In this case, Bennett seems to be acting out a personal agenda. I recall comments in Ken Burns' PBS documentary on the Civil War to the same effect: Lincoln does not deserve the title "Great Emancipator" because he did not free the slaves. But without him and his determination to save the Union, what would have been the fate of those slaves? The frequently overlooked reality is that Lincoln had no authority to emancipate slaves in territory where the Constitution was in effect; thus, the Emancipation Proclamation could have authority, if any, only in those areas under rebel control. One reader has drawn the conclusion that if the Union had been severed that the slaves could have escaped across what would then have been an international boundry. Of course slaves had been escaping the South and slavery for years through the Underground Railway. But to suggest that a southern slave, taken into Indiana would have thus gained freedom has not read the Supreme Court's 1857 decision in the Dred Scott case. On the other hand, if the Confederacy had won the war, international law and treaty rights would have governed the fate of a visiting slave, not Indiana state law.

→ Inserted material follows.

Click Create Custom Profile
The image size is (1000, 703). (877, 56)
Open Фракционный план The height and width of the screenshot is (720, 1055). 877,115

Was Lincoln a racist and thus to be stripped of his mantle of greatness? Lincoln was, in his time, quite "liberal" on the issue, although he wasnot in strictest terms, an abolitionist. Certainly his stance might well be termed racist in 2000. But he was ahead of his time on the issue in the 1850s and 1860s. Those who seek to deprecate his actions freuently ignore his stand on the Kansas-Nebraska issue in the mid-1850s and the "House Divided" speech and the positions he took during the debates with Douglas. While he did look up to Henry Clay, a slaveholder, as his political model, it is qauite a leap to suggest that as proof that he was a racist.
One of the other reviews trouble me because it appears that some Americans take their understanding of the Civil War from narrow books such as Bennetts. There are many better and more objective books on the war and on Lincoln and emancipation. The reader should use some discretion: If an understanding of the Civil War era and Lincoln's part in it is to be achieved, I would suggest that Bennett is not going to be a fruitful source.

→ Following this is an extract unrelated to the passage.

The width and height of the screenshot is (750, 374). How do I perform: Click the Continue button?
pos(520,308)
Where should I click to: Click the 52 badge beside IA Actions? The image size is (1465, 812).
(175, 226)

The second star is for the effort and not for the merits of the book. The reader would have been better served if the author had simply stated that the conclusions were based on his opinion rather than to try to shroud ill-considered analyses and special pleading in dubious references.
Rating: 1
Summary: Forced into Gory Lincoln Revisionism
Comment: Bennett's exercise in exasperation over Lincoln as the Great Emancipator displays his woeful ignorance about the principles and practices of American self-government. Lacking even a rudimentary grasp of how the ideas of human equality and the consent of the governed inform the constitutional operation of the American government, it's no wonder Bennett is unable to grasp Lincoln's political prudence.
For the definitive exposition of the Emancipation Proclamation, see Allen C. Guelzo's magisterial work, Lincoln's Emancipation Proclamation: The End of Slavery In America.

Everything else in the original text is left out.